Packaging Corporation of America
1900 West Field Court
Lake Forest, Illinois 60045

      Re:
      Packaging Corporation of America
      Registration Statement on Form S-4

Ladies and Gentlemen:

        We are issuing this opinion letter in our capacity as special legal counsel to Packaging Corporation of America, a Delaware corporation (the "Issuer"), in connection with the proposed offer by the Issuer (the "Exchange Offer") of up to $150,000,000 in aggregate principal amount of the Issuer's new 43/8% Senior Notes due 2008 and up to $400,000,000 aggregate principal amount of the Issuer's new 53/4% Senior Notes due 2013 in exchange for and in replacement of, respectively, up to $150,000,000 in principal amount of the Issuer's outstanding 43/8% Senior Notes due 2008 and for up to $400,000,000 principal amount of the Issuer's outstanding 53/4% Senior Notes due 2013. The Exchange Offer is made pursuant to a Registration Statement on Form S-4 under the Securities Act of 1933, as amended (the "Act") (such Registration Statement, as amended or supplemented, is hereinafter referred to as the "Registration Statement").

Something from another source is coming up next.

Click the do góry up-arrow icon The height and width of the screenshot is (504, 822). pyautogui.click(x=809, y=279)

        For purposes of this discussion, the outstanding 43/8% Senior Notes due 2008 and the outstanding 53/4% Senior Notes due 2013 are referred to collectively as the "Old Notes" and the new 43/8% Senior Notes due 2008 and the new 53/4% Senior Notes due 2013 are referred to collectively as the "New Notes."

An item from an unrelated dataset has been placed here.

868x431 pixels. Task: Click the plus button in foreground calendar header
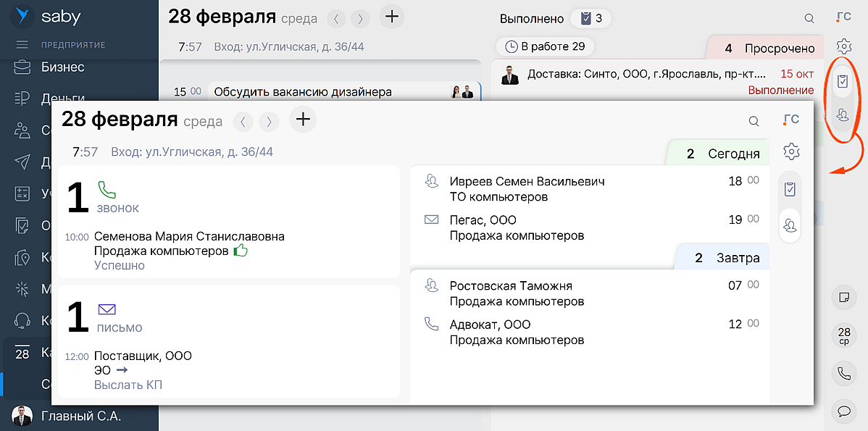click(303, 120)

        You have requested our opinion concerning certain United States federal income tax consequences of the Exchange Offer. In preparing our opinion, we have reviewed and relied upon the Issuer's Registration Statement and such other documents as we have deemed necessary.

        On the basis of the foregoing, it is our opinion that the exchange of the Old Notes for the New Notes pursuant to the Exchange Offer will not be treated as an "exchange" for United States federal income tax purposes.

        The opinion set forth above is based upon current provisions of the Internal Revenue Code of 1986, as amended (the "Code"), applicable Treasury regulations promulgated thereunder, judicial authority and administrative rulings and practice. The Internal Revenue Service may take a contrary view, and no ruling from the IRS has been or will be sought. Legislative, judicial or administrative changes or interpretations could alter or modify the following statements and conditions. Moreover, these changes or interpretations may or may not be retroactive and could affect the tax consequences to a particular holder. A holder who or that is an insurance company, tax-exempt organization, financial institution, broker-dealer, foreign corporation or non-resident of the United States may be subject to special rules not addressed herein. Furthermore, this opinion does not address the applicability and effect of any state, local or foreign tax laws in regard to the Exchange Offer. We express no opinion concerning any tax consequences of the Exchange Offer except as expressly set forth above.

        We hereby consent to the filing of this opinion as Exhibit 8.1 to the Registration Statement. We also consent to the reference to our firm under the heading "Material United States Federal Tax Consequences." In giving this consent, we do not hereby admit that we are in the category of persons whose consent is required under Section 7 of the Act or the rules and regulations of the Commission promulgated thereunder.